Photo: Bruce Damonte
The revitalized building is an important addition to the university’s graduate and postgraduate programs, which account for only 20% of the total student body. It supports graduate students’ academic, professional, and personal well-being with rooms for mentoring and advising as well as financial and mental health counseling. A variety of social, meeting, and study spaces foster collaborative, interdisciplinary discourse and help students build a strong scholarly community. The two-story north wing houses a graduate student lounge, counseling rooms, studies, multipurpose meeting spaces, and administrative offices. We shortened the three southern wings to allow for a new campus walkway and repurposed the three shop wings as a two-hundred-seat lecture hall and two large general assignment classrooms. These spaces are flexible active-learning environments that incorporate sophisticated media and digital technologies. In this way, the former machine shops now offer a new kind of toolbox that supports contemporary action-based learning.
Photo: Bruce Damonte
What are the main ideas and inspirations influencing the design of the building?Walker Hall illustrates how an unsafe, abandoned structure can be transformed into a sophisticated educational and administrative environment for a major university.

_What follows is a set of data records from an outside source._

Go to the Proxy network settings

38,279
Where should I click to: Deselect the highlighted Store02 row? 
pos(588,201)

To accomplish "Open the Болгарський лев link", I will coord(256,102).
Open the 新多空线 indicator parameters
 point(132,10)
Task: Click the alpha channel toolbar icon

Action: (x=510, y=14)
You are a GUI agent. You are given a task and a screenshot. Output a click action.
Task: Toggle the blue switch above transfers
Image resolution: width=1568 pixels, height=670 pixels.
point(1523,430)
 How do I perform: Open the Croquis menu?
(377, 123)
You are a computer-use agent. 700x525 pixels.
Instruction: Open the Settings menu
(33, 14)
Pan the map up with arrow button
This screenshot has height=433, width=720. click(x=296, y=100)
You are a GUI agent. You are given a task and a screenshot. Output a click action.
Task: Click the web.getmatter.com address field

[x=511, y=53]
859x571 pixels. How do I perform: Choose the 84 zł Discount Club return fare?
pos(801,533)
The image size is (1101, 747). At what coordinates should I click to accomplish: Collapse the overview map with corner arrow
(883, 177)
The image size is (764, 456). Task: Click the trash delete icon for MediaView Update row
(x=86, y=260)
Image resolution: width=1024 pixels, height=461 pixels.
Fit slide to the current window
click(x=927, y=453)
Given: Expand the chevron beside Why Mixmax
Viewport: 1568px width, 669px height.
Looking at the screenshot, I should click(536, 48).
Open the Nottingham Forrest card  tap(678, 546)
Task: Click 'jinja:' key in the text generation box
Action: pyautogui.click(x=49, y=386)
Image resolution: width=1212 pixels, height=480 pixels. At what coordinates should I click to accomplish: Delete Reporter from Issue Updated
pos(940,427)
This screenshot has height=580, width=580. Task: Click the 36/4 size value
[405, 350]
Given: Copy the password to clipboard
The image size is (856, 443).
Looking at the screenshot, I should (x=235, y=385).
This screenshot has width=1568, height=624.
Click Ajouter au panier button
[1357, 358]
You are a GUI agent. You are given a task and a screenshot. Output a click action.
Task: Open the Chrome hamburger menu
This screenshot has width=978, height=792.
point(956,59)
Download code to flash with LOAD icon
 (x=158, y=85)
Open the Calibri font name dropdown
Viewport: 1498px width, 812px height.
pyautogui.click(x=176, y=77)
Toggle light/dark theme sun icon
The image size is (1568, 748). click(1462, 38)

Over twenty workshop and design meetings were conducted during the design phases with diverse stakeholders, including university administration, faculty, graduate students, and facility maintenance personnel. Each of these participants represented larger constituencies identified by the university to ensure the broadest possible engagement. With the demographics of the student body already one of the most diverse in the nation, the project goals of Walker Hall were to support inclusion and build a stronger academic community. These goals were established by the university and project stakeholders at the onset of the process.
Photo: Bruce Damonte
How does the design respond to the unique qualities of the site?“Now one of our oldest buildings is one of our most innovative.” – Chancellor Gary May.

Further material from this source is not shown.